→ **Text excerpt**

The judge also pointed out that he could have claimed interest on the damages but as this was not claimed it could not be awarded.

Prankster Notes

It is not clear why PAS needed 'two separate systems' for data processing, as the claim was that PAS broke the DPA by passing keeper data to MIL Collections.

It may be that this issue would have been explored more fully has PAS turned up. However, as Mr S was awarded the claim, there was no need for him to press the matter.

There have now been three cases on record where motorists have won DPA hearings against parking companies for various reasons. In none of the cases has the parking company as yet turned up to defend themselves. There have been a number of other cases which have been settled out of court.

A large number of parking companies have sold data to MIL Collections, and they therefore could be open to similar data protections claims.

The DVLA are data controllers. It is not know what steps the DVLA have take now or in the past to prevent personal data being misused in this manner.

Happy Parking

The Parking Prankster


  1. "Where the sun don't shine Mr. Mainwaring, where the sun don't shine"

  2. and are the BPA going to issue sanction points per every case of using data and breaking DVLA agreement , are the DVLA going to ban them ?

→ **Your tasks**
A – Write out the portion of the excerpt on parking companies and data protection that begins with the words containing "There have now" and ends with "data protections claims.".
B – Continue the excerpt on parking companies and data protection from the point where it stops.
The rows below the excerpt come from a separate source and are unrelated to it.

(Dataset items)
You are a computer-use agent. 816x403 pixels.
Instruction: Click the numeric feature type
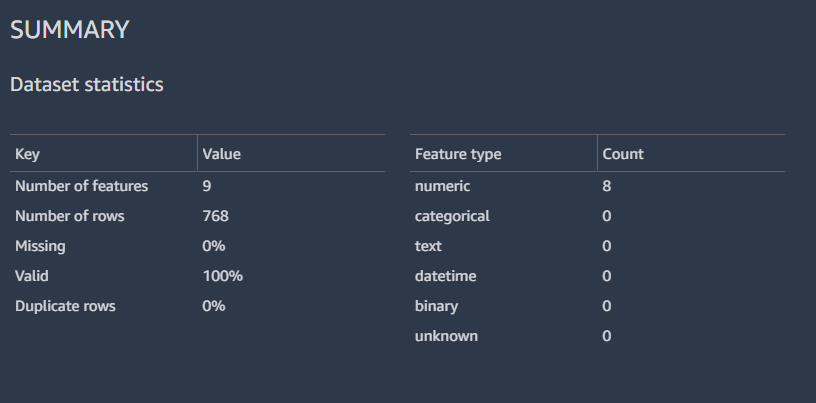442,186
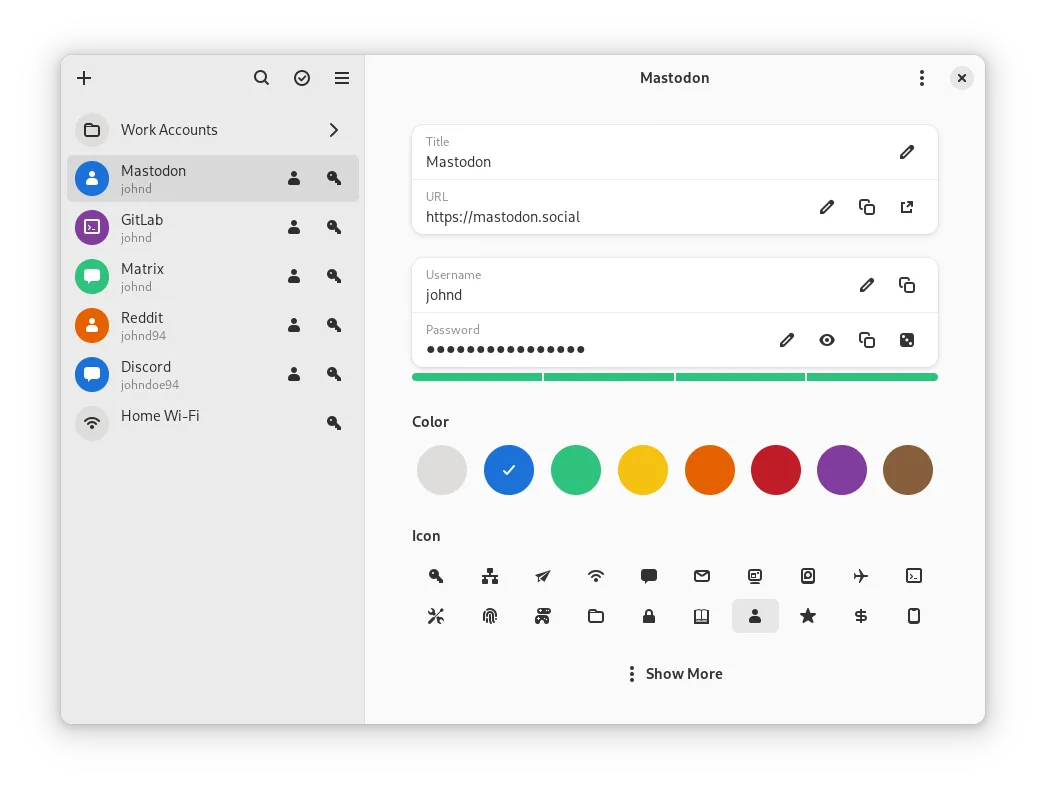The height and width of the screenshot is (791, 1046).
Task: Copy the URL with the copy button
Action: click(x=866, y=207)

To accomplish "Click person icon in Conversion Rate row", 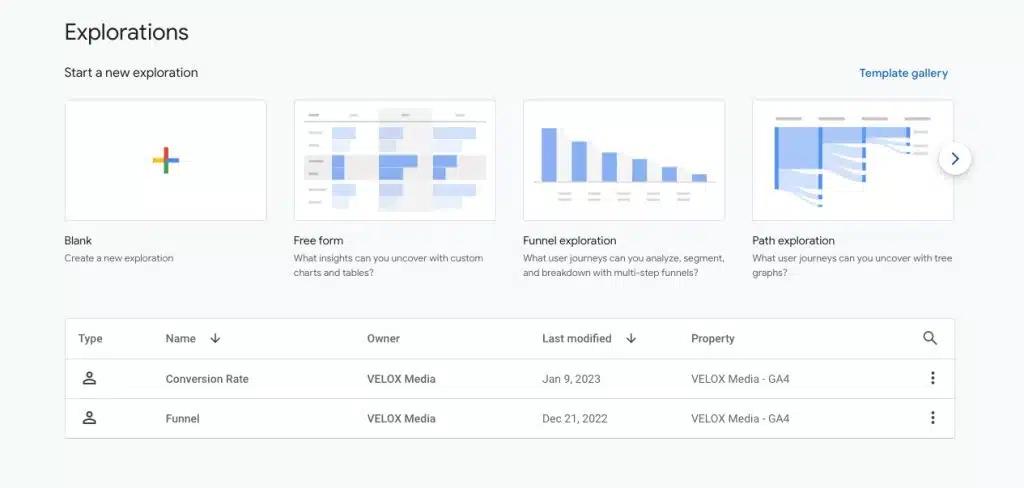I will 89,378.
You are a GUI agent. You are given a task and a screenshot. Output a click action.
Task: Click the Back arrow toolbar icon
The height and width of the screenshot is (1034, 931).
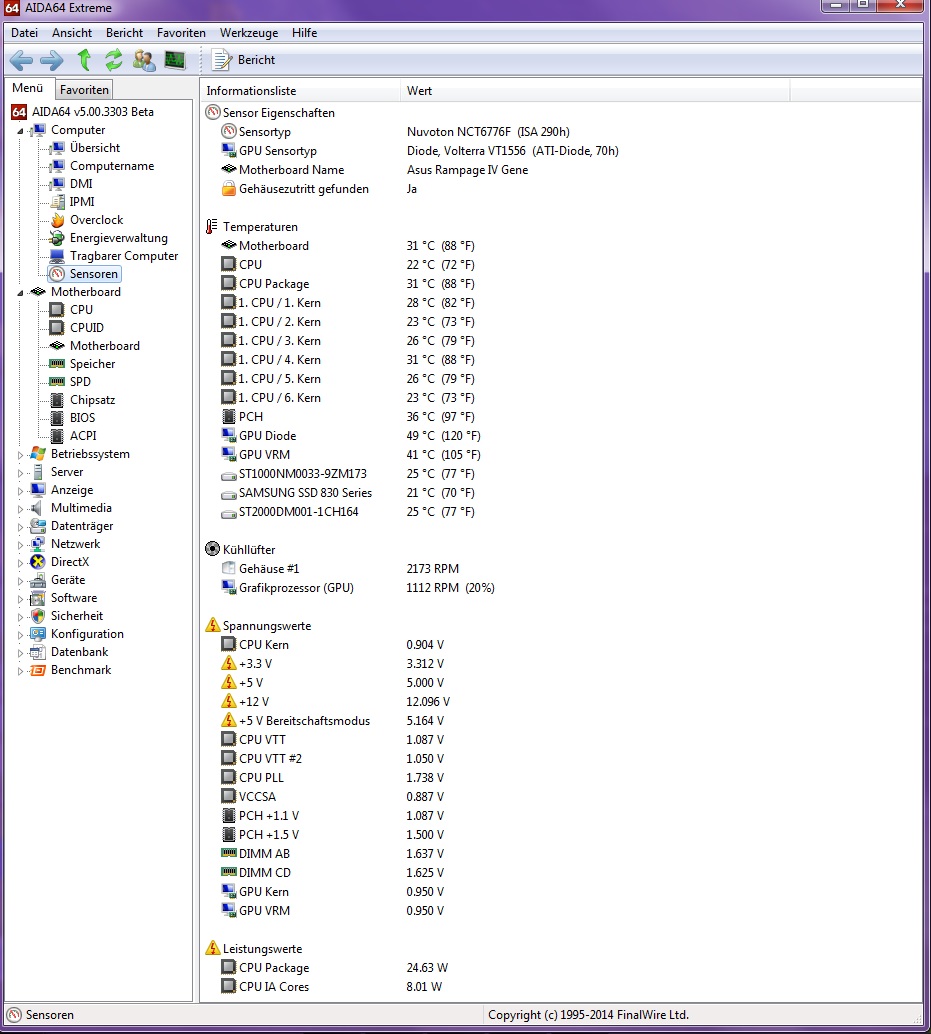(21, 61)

→ **Solved problems**
A –
There have now been three cases on record where motorists have won DPA hearings against parking companies for various reasons. In none of the cases has the parking company as yet turned up to defend themselves. There have been a number of other cases which have been settled out of court.

A large number of parking companies have sold data to MIL Collections, and they therefore could be open to similar data protections claims.

B –
    oh look , a flying pig!

  3. They won't want to rock the gravy train.

    1. the "law" was not written by "bisto"

    2. Mixed metaphor alert. You can either rock the boat, or derail the gravy train.

  4. It is great to see details of a DPA win. Are there grounds for a claim against MIL as well? I hope Mr. S has used some of the £400 to frame the letter from Mr. Dunford.
    Seeing as PAS appears to be engaged in a common practice, I suggest that it would be prudent for the DVLA to send an alert to all KADOE customers to remind them that they cannot transfer debts and keeper's details to third parties in this way. The DVLA's failure to do so could end up being a DPA breach in and of itself.

  5. Unless MIL are taken to task they will just continue in the same old way.
    It's inexcusable for the DVLA to say " It has been identified that the company concerned has not breached this intentionally but instead believed their processes were in compliance with the KADOE contract. " This is a disgraceful situation and the DVLA need a damn good shake up.

    There was a clear breach in the same manner as a driver would be taken to task for non compliance to a parking condition. Breaches cannot be mitigated by poor understanding of the law, and the ICO should step in here to kick arses. Both the DVLA, MIL and PAS.

    A letter to your MP should be sent for comment, albeit the answer probably won't be fruitful.

  6. Respond to DVLA as follows and see what they say!

    "So, the next time I forget to tax my vehicle, will you let me off because it was unintentional?"

  7. Good win. Typical cowardly avoidance of a court appearance by Wild. But a £400 'slap' is little more than a minor business expense, especially when compared to the likely money they will rake in just a few days later from the naive and terminally ignorant, thinking that they've incurred some kind of statutory penalty.

  8. My friend had a PCN thing from Euro car parks concerning an alleged "Failure to adhere to signage on site." at Farnborough Hospital 21/01/2015.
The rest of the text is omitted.